Hi there!
Sidenote I had to jump through quite some hoops because I wanted to be helpful and link to various source files and documentation files, but discource won’t allow me to use more than 2 links in a post. I’ve spend more time trying to figure out how to get around this, or how to become trusted than it took to write this entire post.
Here are the URLs, I’m trying to link to, annotated with [label]* in the post
- The guide:
https://shrinerb.com/docs/changing-location#1-update-the-location-generation
- Direct upload guide:
https://shrinerb.com/docs/direct-s3#strategy-a-dynamic
- Source (using id as the location):
https://github.com/shrinerb/shrine/blob/master/lib/shrine.rb#L204-L217
- Source (atomic persist equality):
https://github.com/shrinerb/shrine/blob/master/lib/shrine/uploaded_file.rb#L222-L229
Following this guide*, I’m trying to move files.
S3 and the file ID
When there is no generate_location
present (so no method and no pretty_location
plugin, or any other plugin that defines a generate_location
method), the default of Shrine
is to store files at the filename of id
, as determined by the Direct Upload guide*, which states the "id"
is used to determine where to store the file on S3.
According to [this source code]*, the location
is used as the "id"
value.
I don’t know if this is standard for all storage backends, but it was enough to find the (potential) underlying issue.
Atomic persist
The atomic persist implementation does an equality check on the uploaded file[s]. That’s implemented [here]*. In short: it compares the type (class), id and storage_key (e.g. "cache"
/ "store"
). A file with the exact same id and class but in different storages is, as expected, a different file. If everything matches, its the same file.
When changing metadata, derived versions, this is great. You can generate new derivatives, changed metadata and throw away the data if the underlying file is changed between the start of that process.
Problem
[The guide]* lays down the following steps:
- change or implement
generate_location
- migrate (move) the existing files, either directly or via backgrounding
# Example code for step 2
begin
attacher.atomic_persist # persist changes if attachment has not changed in the meantime
old_attacher.destroy_attached # delete files on old location
rescue Shrine::AttachmentChanged, # attachment has changed during reuploading
ActiveRecord::RecordNotFound # record has been deleted during reuploading
attacher.destroy_attached # delete now orphaned files
end
Since s3 moves the file by changing the ID, and the ID is used to determine equality, atomic_persist
will always throw a Shrine::AttachmentChanged
error, because it’s changing the location, which changes the ID, which makes them inequal.
Questions
- Is the guide incorrect? Or is the guide incomplete?

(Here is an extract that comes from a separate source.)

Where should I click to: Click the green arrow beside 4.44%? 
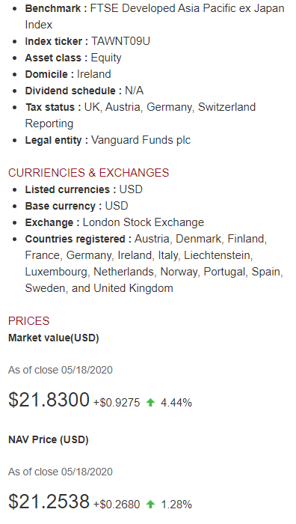click(x=150, y=403)
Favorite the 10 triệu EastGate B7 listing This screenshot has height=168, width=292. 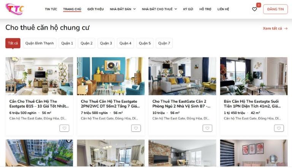click(207, 128)
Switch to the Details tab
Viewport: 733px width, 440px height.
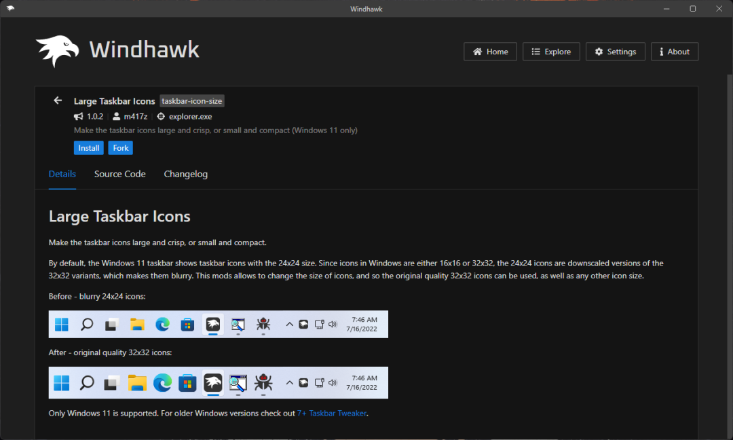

- Is there a Shrine-idiomatic solution for S3?
- Is using non-atomic persist "Good enough"™?
Workaround
I’m using #persist
instead of #atomic_persist
right now; and I can get some atomicity by transacting around persist, seeing if the original record filedata
hasn’t changed. It works.
I hope everything is clear. I can set-up a minimal reproducible example, but this is all copied straight from the guide.